Em matéria religiosa, Nero foi muito tolerante, dentro da melhor tradição romana. Já plebe de Roma – que não tinha clara a diferença entre judeus e cristãos – via com maus olhos os judeus e, com eles, os cristãos. Equivocava-se sobre o significado da eucaristia, acreditando que fosse um ritual antropofágico e difundiam a ideia de que os cristãos cometiam infanticídio, orgias rituais e incesto.
Nero nunca se indispôs com os judeus. Sob o seu governo, um judeu convertido, Tibério Júlio Alessandro, chegou ao ápice da carreira imperial como prefeito do Egito, a mais rica e importante das províncias. Em relação aos cristãos, lembre o episódio de Paulo que, envolvido em um tumulto em Jerusalém com os judeus, “apelou à César” e foi levado para Roma, Ele não teria apelado a Nero se este tivesse fama de tirano, arbitrário e feroz. Paulo Viveu por dois anos viveu em Roma, aguardando seu julgamento, em absoluta liberdade inclusive para pregar sua fé.

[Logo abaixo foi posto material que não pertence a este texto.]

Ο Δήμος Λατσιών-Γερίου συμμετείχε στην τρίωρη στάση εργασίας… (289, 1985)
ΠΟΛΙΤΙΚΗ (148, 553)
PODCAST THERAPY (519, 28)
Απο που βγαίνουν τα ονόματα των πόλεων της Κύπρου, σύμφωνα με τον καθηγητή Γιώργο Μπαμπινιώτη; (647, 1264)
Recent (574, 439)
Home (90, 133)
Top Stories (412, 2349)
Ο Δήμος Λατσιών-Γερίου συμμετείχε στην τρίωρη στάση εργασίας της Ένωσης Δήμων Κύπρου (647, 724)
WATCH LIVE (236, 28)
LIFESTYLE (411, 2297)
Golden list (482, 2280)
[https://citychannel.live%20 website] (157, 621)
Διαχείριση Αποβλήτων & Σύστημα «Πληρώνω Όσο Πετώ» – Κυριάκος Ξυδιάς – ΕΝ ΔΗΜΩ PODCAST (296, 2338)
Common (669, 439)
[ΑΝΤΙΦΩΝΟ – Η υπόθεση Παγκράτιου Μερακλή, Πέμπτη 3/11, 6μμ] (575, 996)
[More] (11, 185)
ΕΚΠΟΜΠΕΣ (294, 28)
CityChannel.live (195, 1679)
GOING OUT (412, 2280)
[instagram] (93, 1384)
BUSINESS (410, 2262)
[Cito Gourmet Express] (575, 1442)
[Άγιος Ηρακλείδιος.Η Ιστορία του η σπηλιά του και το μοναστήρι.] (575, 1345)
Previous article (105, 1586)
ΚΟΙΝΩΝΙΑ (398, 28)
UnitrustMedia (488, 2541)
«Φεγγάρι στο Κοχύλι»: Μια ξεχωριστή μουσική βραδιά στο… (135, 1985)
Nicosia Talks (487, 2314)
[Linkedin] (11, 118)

Nero condenou os cristãos por um crime de direito comum e não por sua fé. O processo se circunscreveu à capital. Fora de Roma e nas províncias, os cristãos não foram incomodados. As perseguições aos cristãos teriam início muitos anos depois, com Domiciano (81-90), em consequência do imperador assumir um caráter divino e de impor a seus súditos que o adorassem como deus, o que os cristãos não podiam aceitar.
Fonte
- TACITO. Annales. L’incendio di Roma e la testimonianza sui cristiani.
- SUETÔNIO. A vida dos doze Césares. São Paulo: Martin Claret, 2004.
- FINI, Massimo. Nero, o imperador maldito. São Paulo: Scritta, 1993.
- WARMINGTON, Brian H. Nero, reality and legend. Norton: 1969
- LEVI, Mario Attilio. Nerone e i suoi tempi. Rizzoli: 2001
- JOLY, Fábio Duarte. Suetônio e a tradição historiográfica senatorial: uma leitura da “Vida de Nero”. Revista História, São Paulo, v. 24, n. 2, p. 111-127, 2005.
- VANDENBERG, Philipp. Nero imperador e deus, artista e bufão. Rio de Janeiro: Zahar, 1986.